L'abandon du marxisme ou un "marxisme faible" laissent peu d'espoir dans l'immédiat à l'aboutissement des luttes populaires.

Pour donner une issue à ces luttes, il ne s'agit pas d'un retour au marxisme circonscrit aux oeuvres premières, considéré comme achevé, à un marxisme dogmatique. Il ne s'agit pas non plus d'un néo marxisme, mais d'une continuité du marxisme en tant qu'il est un effort de compréhension du mode de production capitaliste dans son développement, sa crise, ses contradictions à dépasser, profits/besoins, travail contraint socialement/libre activité....

L'abandon du marxisme ou un "marxisme faible" laissent peu d'espoir dans l'immédiat à l'aboutissement des luttes populaires. Mais dans le même temps cet inaboutissement provisoire accroît les contradictions internes du mode de production, sa crise et son blocage, et les tentatives de débouché à la crise par la guerre impérialiste.

Le marxisme décrié par la société de classe est pourtant une grande avancée en acte de la connaissance de l'humain sur lui-même, de la société sur elle-même, des voies possibles de son autocréation "en santé"

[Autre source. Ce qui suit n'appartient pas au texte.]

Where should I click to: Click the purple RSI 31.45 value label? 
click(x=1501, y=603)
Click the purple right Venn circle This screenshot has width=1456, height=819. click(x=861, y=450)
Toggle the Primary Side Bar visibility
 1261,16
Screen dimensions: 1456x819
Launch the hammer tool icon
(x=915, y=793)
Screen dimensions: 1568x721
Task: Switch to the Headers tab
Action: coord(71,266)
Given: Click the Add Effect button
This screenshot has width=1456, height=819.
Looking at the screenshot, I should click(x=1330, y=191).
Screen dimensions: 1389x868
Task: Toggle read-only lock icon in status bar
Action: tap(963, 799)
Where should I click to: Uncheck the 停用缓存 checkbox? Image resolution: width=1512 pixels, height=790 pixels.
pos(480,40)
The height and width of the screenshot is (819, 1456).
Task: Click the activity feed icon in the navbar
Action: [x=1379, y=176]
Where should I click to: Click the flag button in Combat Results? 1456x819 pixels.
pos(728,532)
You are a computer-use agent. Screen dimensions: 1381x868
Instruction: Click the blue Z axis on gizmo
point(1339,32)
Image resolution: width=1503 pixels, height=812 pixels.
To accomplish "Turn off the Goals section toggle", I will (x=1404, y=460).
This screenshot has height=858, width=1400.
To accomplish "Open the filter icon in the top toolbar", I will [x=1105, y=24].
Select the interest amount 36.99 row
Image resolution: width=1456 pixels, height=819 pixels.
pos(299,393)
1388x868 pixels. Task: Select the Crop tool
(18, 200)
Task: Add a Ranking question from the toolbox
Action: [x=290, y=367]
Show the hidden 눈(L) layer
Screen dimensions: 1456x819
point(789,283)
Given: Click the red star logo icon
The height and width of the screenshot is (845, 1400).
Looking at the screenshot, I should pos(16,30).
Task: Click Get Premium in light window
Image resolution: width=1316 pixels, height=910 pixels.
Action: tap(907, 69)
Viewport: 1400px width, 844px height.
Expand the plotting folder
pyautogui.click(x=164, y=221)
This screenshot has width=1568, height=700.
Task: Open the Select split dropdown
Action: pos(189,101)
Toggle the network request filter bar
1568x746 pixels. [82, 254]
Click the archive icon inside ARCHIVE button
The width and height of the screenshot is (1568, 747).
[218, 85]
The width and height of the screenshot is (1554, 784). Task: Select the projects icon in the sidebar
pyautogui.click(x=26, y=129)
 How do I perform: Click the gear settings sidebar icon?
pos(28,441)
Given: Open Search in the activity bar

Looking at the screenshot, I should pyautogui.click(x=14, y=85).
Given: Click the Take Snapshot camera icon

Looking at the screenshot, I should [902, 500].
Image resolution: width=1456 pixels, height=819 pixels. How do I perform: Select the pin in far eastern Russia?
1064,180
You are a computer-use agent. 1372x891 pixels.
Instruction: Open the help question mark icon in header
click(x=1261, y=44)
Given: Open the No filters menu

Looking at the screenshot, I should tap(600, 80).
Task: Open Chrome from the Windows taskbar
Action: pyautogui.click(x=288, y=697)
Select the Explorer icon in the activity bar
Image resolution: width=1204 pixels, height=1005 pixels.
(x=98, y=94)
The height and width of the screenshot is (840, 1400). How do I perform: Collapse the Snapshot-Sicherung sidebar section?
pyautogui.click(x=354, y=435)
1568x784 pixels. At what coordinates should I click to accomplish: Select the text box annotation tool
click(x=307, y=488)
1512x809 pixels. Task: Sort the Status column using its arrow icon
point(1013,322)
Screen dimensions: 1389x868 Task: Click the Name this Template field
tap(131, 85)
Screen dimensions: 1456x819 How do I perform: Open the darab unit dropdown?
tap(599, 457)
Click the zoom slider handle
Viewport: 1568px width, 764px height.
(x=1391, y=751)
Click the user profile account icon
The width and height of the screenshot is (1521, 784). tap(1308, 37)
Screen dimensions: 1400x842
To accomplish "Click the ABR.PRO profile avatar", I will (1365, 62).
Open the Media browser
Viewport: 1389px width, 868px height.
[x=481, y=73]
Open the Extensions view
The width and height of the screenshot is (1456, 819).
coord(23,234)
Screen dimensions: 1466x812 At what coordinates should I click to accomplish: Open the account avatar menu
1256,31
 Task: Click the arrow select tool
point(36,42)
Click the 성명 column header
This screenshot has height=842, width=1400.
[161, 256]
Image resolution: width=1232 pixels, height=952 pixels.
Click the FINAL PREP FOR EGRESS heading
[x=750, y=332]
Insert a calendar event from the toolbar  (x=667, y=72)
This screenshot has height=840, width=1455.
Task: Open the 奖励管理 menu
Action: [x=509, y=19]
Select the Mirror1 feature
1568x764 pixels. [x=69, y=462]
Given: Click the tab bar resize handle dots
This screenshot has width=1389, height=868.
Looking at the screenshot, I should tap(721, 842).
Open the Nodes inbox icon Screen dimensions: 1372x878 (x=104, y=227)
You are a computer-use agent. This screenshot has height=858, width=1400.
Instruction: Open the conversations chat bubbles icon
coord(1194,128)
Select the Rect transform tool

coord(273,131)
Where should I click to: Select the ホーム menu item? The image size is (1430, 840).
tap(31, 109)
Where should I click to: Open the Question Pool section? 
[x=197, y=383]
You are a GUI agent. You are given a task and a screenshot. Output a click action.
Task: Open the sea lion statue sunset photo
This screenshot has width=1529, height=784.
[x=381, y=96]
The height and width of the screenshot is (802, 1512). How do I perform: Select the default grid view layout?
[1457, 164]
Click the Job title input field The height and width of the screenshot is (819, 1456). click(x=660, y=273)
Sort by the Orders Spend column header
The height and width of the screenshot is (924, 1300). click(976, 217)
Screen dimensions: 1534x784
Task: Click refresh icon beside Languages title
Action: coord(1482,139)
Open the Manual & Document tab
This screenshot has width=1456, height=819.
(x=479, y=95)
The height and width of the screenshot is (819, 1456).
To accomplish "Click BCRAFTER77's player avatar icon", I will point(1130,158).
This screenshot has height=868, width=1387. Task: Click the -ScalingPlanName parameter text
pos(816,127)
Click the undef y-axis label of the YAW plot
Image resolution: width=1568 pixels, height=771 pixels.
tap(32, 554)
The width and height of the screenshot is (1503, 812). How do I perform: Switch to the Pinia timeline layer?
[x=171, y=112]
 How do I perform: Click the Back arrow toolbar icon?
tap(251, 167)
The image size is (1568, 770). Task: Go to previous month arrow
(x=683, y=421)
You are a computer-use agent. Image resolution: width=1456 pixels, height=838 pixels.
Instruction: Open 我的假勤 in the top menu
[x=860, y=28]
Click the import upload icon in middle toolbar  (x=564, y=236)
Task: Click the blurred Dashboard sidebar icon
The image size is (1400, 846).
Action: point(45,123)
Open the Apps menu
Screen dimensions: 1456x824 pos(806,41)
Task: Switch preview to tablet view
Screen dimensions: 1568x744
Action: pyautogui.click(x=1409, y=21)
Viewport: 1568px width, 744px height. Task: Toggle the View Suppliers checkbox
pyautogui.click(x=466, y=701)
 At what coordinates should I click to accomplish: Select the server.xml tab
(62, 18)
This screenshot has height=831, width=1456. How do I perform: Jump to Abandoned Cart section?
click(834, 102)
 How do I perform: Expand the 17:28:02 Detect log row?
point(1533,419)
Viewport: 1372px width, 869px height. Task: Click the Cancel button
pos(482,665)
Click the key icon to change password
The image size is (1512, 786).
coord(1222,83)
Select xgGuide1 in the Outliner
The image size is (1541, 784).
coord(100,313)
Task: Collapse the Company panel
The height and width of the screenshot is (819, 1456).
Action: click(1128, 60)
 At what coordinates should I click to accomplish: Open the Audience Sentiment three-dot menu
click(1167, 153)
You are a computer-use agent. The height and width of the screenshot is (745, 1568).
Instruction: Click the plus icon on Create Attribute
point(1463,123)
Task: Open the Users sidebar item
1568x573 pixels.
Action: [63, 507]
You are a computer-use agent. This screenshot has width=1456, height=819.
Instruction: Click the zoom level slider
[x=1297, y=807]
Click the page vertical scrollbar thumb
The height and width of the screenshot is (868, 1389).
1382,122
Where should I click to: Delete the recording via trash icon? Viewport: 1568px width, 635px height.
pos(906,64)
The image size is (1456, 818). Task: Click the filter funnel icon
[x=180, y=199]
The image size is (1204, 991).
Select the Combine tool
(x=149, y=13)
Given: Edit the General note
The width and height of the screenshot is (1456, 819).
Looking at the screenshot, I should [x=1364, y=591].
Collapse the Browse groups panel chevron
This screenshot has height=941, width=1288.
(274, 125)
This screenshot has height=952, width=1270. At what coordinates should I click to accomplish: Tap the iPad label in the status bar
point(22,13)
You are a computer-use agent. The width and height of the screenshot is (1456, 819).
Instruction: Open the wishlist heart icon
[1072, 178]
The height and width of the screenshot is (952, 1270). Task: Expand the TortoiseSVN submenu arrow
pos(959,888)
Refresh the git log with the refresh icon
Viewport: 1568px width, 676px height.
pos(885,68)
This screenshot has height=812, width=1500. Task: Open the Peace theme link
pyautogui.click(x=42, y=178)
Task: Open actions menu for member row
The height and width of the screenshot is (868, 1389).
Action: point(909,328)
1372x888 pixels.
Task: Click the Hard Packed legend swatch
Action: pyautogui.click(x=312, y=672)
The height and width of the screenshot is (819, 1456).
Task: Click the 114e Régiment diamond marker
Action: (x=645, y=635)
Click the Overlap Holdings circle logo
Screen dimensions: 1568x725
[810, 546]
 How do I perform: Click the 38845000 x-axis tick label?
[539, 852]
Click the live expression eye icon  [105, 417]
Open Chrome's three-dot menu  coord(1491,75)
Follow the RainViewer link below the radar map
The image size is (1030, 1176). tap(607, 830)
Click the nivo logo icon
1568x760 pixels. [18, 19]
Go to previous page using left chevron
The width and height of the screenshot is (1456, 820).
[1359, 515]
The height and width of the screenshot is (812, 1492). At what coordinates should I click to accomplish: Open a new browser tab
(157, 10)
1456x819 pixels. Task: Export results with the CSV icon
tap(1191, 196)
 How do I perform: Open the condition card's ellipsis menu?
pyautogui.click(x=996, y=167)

Continuons notre modeste travail :

 

2011 01 11 008Citation :

« …d’autre part, ce développement des forces productives (qui implique déjà que l’existence empirique actuelle des hommes se déroule sur le plan de l’histoire mondiale au lieu de se dérouler sur celui de la vie locale), est une condition pratique préalable absolument indispensable, car, sans lui, c’est la pénurie qui deviendrait générale, et, avec le besoin, c’est aussi la lutte pour le nécessaire qui recommencerait et l’on retomberait fatalement dans la même vieille gadoue. Il est également une condition pratique sine qua non, parce que des relations universelles du genre humain peuvent être établies uniquement par ce développement universel des forces productives et que, d’une part il engendre le phénomène de la masse « privée de propriété » simultanément dans tous les pays (concurrence universelle), qu’il rend ensuite chacun d’eux dépendant des bouleversements des autres et qu’il a mis enfin des hommes empiriquement universels, vivant l’histoire mondiale à la place des individus vivant sur le plan local. Sans cela : 1° le communisme ne pourrait exister que comme phénomène local ; 2° les puissances des relations humaines elles-mêmes n’auraient pu se développer comme puissances universelles et de ce fait insupportables, elles seraient restées des « circonstances » relevant de superstitions locales, et 3° toute extension des échanges abolirait le communisme local. Le communisme n’est empiriquement possible que comme l’acte « soudain » et simultané des peuples dominants, ce qui suppose à son tour le développement universel de la force productive et les échanges mondiaux étroitement liés au communisme.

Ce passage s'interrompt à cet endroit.